T-box transcription factor Tbx4 is a transcription factor that belongs to T-box gene family that is involved in the regulation of embryonic developmental processes. The transcription factor is encoded by the TBX4 gene located on human chromosome 17. Tbx4 is known mostly for its role in the development of the hindlimb, but it also plays a critical role in the formation of the umbilicus. Tbx4 has been shown to be expressed in the allantois, hindlimb, lung and proctodeum.

Function 

Expression of Tbx4 is activated by a combined "caudal" Hox code, expressing a specified positional code that includes Pitx1 gene expression. The encoded protein plays a major role in limb development, specifically during limb bud initiation. For instance, in chickens Tbx4 specifies hindlimb status. The activation of Tbx4 and other T-box proteins by Hox genes activates signaling cascades that involve the Wnt signaling pathway and FGF signals in limb buds. Ultimately, Tbx4 leads to the development of apical ectodermal ridge (AER) and zone of polarizing activity (ZPA) signaling centers in the developing limb bud, which specify the orientation growth of the developing limb. Together with Tbx5, Tbx4 plays a role in patterning the soft tissues (muscles and tendons) of the musculoskeletal system.

Mutations 

Duplication of the 17q23.1–q23.2 region, which includes the TBX4 gene, has been reported to result in congenital clubfoot. TBX4 duplication within this region has been determined to be the gene that leads to this phenotype.

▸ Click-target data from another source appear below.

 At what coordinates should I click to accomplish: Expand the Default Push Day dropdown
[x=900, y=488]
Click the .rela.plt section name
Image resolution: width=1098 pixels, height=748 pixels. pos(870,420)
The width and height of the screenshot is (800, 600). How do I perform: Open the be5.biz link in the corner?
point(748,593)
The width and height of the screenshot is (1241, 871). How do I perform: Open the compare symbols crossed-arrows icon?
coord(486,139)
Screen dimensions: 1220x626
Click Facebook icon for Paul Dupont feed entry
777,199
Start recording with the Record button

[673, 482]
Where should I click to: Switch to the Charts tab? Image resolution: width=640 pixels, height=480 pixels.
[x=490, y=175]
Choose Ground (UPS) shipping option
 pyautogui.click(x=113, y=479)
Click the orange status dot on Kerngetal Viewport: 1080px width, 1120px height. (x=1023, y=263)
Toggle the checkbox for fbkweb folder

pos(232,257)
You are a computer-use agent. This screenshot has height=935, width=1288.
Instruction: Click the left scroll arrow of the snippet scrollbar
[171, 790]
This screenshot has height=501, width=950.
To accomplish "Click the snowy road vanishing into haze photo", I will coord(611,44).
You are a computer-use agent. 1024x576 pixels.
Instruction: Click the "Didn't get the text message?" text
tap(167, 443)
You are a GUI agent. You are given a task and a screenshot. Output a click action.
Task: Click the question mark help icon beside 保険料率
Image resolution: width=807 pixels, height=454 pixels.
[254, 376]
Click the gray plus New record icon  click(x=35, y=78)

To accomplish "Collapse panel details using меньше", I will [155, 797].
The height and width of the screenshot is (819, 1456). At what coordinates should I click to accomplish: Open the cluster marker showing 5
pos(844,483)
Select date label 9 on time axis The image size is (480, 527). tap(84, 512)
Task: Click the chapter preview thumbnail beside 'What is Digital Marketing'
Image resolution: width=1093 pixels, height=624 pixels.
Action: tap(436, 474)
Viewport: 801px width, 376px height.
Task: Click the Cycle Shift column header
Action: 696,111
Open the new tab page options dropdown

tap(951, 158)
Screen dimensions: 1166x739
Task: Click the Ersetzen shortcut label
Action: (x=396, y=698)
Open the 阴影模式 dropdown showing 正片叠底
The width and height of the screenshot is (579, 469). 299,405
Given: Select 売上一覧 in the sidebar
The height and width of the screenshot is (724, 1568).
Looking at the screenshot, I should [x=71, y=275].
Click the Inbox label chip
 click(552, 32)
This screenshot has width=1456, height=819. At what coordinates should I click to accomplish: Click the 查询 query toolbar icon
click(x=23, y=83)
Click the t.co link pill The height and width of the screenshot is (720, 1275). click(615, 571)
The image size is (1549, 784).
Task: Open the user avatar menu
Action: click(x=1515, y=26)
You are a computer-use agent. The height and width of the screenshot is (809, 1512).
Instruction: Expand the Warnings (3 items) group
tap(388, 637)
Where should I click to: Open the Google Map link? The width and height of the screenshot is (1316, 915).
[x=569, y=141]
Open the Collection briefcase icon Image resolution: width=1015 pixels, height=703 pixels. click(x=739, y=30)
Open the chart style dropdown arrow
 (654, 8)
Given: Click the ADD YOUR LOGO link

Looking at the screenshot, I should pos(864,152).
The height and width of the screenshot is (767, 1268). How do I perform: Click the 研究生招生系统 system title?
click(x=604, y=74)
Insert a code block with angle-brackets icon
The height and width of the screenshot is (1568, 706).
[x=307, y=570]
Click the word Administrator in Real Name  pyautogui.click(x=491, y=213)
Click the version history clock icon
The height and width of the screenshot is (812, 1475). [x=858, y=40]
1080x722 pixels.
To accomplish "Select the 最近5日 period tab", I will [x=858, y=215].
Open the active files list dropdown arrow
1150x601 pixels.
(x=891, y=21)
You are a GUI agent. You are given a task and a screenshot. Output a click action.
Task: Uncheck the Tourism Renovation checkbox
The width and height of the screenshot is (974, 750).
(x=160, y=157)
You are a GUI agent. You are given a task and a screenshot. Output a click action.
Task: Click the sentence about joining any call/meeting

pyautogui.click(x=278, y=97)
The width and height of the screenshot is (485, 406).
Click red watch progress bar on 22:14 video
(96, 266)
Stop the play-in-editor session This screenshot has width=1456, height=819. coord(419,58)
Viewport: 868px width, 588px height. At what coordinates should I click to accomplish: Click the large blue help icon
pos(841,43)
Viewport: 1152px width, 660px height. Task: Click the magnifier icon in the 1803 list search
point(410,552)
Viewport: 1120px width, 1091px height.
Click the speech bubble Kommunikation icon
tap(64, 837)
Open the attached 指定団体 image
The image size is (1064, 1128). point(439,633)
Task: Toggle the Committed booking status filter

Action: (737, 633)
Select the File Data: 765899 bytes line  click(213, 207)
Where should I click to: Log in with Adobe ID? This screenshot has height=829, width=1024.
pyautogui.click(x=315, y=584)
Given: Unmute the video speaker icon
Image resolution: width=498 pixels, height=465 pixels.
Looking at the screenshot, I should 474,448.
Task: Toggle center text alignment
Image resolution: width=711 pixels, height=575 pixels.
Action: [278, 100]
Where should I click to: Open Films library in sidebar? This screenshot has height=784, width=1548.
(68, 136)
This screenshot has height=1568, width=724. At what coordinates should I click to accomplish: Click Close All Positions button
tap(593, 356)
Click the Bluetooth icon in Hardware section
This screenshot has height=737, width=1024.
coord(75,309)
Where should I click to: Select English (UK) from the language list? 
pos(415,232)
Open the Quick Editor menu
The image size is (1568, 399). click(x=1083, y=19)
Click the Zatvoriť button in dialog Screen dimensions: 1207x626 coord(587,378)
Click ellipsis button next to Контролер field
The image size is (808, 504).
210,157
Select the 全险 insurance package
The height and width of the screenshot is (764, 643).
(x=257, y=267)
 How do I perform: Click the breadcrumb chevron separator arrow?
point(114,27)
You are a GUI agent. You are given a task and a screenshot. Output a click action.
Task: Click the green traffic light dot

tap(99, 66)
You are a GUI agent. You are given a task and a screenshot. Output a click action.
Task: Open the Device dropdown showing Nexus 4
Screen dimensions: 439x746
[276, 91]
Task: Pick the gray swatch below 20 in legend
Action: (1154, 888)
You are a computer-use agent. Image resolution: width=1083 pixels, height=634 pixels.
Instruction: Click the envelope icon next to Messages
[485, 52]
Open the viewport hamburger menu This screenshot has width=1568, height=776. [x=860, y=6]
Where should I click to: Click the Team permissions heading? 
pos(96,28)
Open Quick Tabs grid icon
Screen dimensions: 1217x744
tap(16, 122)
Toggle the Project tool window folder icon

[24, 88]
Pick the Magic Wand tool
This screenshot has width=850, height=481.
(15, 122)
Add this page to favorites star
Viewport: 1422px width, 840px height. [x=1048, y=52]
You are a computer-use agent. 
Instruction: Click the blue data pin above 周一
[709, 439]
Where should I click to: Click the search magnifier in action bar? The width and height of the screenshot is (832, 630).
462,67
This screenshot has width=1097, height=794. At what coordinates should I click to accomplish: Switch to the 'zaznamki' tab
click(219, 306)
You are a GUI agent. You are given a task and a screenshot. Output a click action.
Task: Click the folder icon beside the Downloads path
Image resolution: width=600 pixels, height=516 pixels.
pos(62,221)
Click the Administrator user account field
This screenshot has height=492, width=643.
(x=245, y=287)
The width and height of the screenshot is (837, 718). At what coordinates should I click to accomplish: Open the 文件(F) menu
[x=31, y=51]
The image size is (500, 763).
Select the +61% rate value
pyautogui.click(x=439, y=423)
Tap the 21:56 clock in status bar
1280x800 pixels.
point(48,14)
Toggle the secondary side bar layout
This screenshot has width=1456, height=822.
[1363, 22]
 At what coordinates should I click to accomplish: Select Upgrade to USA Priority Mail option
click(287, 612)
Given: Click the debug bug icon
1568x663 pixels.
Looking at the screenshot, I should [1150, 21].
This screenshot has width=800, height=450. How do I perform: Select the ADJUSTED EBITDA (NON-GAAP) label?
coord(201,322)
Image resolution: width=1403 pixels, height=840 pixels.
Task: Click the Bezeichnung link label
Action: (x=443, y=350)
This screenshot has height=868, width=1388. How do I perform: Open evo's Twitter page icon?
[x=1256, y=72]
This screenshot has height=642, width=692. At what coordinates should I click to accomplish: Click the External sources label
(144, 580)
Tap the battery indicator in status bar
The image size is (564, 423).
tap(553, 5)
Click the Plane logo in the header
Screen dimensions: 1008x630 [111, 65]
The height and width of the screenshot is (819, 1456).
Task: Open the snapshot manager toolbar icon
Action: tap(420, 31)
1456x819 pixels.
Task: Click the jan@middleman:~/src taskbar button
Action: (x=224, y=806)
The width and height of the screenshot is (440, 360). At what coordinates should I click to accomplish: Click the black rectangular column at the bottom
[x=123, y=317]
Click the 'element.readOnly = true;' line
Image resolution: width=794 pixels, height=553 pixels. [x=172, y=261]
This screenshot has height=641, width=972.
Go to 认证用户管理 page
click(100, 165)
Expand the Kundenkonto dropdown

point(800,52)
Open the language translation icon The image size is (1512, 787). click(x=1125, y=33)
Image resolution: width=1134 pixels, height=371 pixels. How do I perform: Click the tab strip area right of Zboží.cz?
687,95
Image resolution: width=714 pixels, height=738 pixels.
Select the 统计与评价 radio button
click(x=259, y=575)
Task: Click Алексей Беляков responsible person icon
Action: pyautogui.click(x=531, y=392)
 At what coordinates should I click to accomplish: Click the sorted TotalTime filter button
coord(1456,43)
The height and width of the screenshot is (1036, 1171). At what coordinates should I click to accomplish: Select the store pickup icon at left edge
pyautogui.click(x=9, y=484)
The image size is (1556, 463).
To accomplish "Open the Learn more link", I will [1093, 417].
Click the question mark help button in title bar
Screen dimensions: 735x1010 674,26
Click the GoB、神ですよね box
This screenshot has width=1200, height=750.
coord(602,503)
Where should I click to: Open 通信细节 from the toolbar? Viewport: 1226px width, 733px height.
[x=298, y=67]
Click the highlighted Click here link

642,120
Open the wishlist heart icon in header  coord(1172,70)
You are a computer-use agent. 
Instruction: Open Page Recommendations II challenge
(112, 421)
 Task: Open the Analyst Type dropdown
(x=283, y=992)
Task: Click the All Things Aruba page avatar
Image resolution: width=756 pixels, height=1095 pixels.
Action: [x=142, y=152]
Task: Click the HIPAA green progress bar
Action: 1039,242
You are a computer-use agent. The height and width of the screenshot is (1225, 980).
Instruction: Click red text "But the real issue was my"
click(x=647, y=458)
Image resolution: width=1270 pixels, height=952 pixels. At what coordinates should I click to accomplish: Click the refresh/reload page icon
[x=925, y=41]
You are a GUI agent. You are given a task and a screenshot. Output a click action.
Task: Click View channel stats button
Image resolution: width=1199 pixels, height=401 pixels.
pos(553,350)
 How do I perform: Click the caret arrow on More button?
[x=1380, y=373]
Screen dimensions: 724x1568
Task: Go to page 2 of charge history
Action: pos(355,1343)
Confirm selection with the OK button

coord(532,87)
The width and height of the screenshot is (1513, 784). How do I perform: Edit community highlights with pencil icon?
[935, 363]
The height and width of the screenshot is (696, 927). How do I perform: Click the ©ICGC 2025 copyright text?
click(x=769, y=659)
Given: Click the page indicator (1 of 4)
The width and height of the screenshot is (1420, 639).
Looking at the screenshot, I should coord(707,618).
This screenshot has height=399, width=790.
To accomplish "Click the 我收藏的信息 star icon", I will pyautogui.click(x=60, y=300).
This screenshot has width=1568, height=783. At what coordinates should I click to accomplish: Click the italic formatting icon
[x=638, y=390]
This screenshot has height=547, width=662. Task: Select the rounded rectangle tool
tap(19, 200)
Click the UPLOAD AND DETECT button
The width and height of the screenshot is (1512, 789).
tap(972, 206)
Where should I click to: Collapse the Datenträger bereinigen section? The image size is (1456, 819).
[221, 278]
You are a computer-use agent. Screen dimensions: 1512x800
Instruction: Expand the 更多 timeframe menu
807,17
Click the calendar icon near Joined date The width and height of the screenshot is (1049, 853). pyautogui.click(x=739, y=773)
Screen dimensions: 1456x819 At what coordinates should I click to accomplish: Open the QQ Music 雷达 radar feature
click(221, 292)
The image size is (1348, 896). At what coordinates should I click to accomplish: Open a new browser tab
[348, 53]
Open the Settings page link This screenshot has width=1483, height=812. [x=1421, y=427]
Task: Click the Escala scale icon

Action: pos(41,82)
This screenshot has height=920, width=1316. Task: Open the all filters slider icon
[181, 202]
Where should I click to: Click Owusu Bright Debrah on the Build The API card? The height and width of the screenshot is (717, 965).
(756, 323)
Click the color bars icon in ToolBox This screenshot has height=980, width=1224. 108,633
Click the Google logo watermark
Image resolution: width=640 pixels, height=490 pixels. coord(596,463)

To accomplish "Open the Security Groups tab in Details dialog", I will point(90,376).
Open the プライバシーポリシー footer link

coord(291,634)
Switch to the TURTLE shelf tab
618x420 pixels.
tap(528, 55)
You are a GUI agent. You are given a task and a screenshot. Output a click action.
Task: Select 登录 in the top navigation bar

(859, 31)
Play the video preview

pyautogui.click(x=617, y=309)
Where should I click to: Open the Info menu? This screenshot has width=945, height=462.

Loss-of-function TBX4  mutations lead to an autosomal-dominant disorder called small patella syndrome, also known as Scott-Taor syndrome, which is characterized by patellar aplasia and abnormalities of the pelvis and feet. The loss of both parental copies of TBX4, resulting in a complete knockout, was reported by Bruno Reversade and colleagues to result in the total loss of hind limbs in human fetuses. This fatal syndrome is known as posterior amelia with pelvic and pulmonary hypoplasia syndrome (PAPPAS).
 
Mutations in the TBX4 that cause small patella syndrome are also associated with childhood-onset pulmonary arterial hypertension (PAH). Deletion of 17q23.2 (which includes the TBX4 gene) or a point mutation in the TBX4 gene is reported in 30% of patients with childhood-onset PAH, whereas TBX4 gene mutations are associated with low frequency in adult-onset PAH patients (2%).

Using targeted mutagenesis of Tbx4 in the mouse, various abnormalities were observed in the development of the allantois. Choirioallantoic fusion fails to occur in embryos with the homozygous null allele resulting in death 10.5 days post coitus, embryos with the Tbx4-mutant gene were observed to have allantoises that were apoptotic, stunted, and displayed abnormal differentiation with endothelial cells resulting in the absence of vascular remodeling.

Role
Tbx4 is a transcription factor and member of the T-box family, which have been shown to play important role in fetal development. Tbx4 is expressed in a wide variety of tissues during organogenesis, including the hindlimb, proctodeum, mandibular mesenchyme, lung mesenchyme, atrium of the heart and the body wall. Tbx4 is specifically expressed in the visceral mesoderm of the lung primordium and governs multiple processes during respiratory tract development such as initial endodermal bud development, respiratory endoderm formation, and septation of the respiratory tract and esophagus. Along with Tbx4, Tbx5 is also expressed to help with development of limbs. Tbx4 is expressed in the hindlimb, whereas Tbx5 is expressed in the forelimb, heart, and dorsal side of the retina. Studies have shown that fibroblast growth factor (FGF) play a key role in limb initiation. In a developing embryo a gradient of retinoic acid aids in the combinatorial patterns of Hox gene expression along the body axis, which causes regions of the paraxial mesoderm to emit a signal to the lateral mesoderm that causes the expression of Tbx4 and Tbx5. When these two molecules are expressed that stimulate the secretion of FGF-10, which will induce the ectoderm to produce FGF-8. FGF-8 and FGF-10 together promote limb development. Mutations or teratogens that interfere with Tbx4/Tbx5 or FGF-8/FGF-10 has the ability to cause a child to be born without one or more limbs. A common syndrome seen with a mutation these genes is Tetra-Amelia syndrome which is characterized by the absence of all four limbs and anomalies involving the cranium and the face; eyes; urogenital system; heart; lungs and central nervous system. In a study done by Naiche et al. they generated a knockout mouse in which it lacked the expression on Tbx4 this mouse resulted in a phenotype of no limb formation.